Mas até hoje - e espero que isso nunca me aconteça - nenhuma das ameaças que ouço os alunos trocarem, nenhuma das barbáries ditas com ar de indiferença, nenhum dos destemperos testemunhados, ou dos atos de banalização da violência, foram capazes de me destituir a crença de que os homens são feitos da mesma matéria, e portanto, a aparente separação que os diferem, não passa, de um efeito das formas temporais. “A verdadeira realidade da humanidade”, escreveu Joseph Campbell, “está na unidade com todas as formas de vida”.

Isso significa dizer que, você e eu somos um só. Essa percepção do outro como uma parte de mim, e não como um outro indiferente, está nos faltando. A ganância do sentimento individualista nos cegou para essa nobre verdade. Precisamos urgente reaver essa percepção do mundo que restaura em nós o outro como uma parte infalível de nós mesmos.

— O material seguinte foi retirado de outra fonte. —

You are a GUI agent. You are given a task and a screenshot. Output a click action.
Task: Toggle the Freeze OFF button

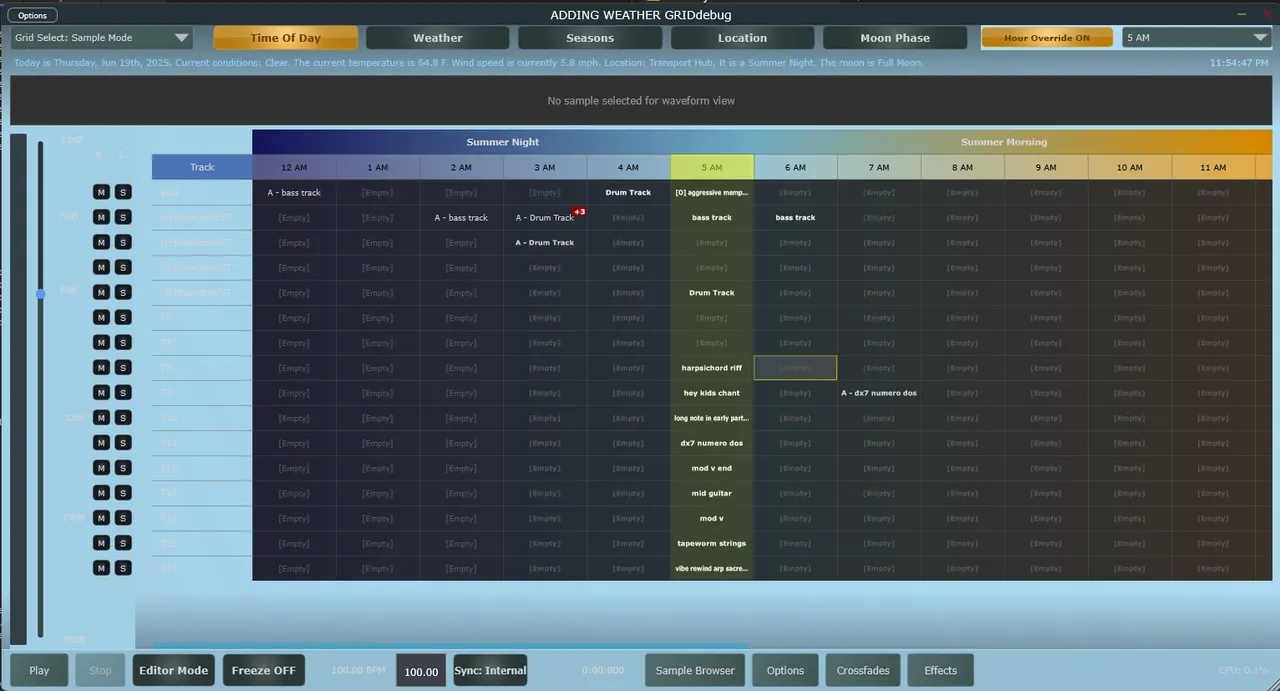coord(263,670)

Podemos começar aprendendo com os hindus, budistas e javanistas que há milênios, saúdam-se mutuamente com um gesto de contração das mãos sobre o peito; depois se curvam em reverência uns aos outros, enquanto pronunciam a palavra: NAMASTÊ. A palavra vem do sânscrito e significa: “o deus que me habita saúda o deus que te habita”. A dignidade desse simples gesto, expressa a grandeza de reconhecer no outro - pode ser um alguém, que vejo pela primeira vez, ou um ente querido - o reconhecimento de que os indivíduos, não me são indiferente, transparente ou invisível. Ao contrário, são seres superiores e que portanto merecem igual respeito, admiração e zelo.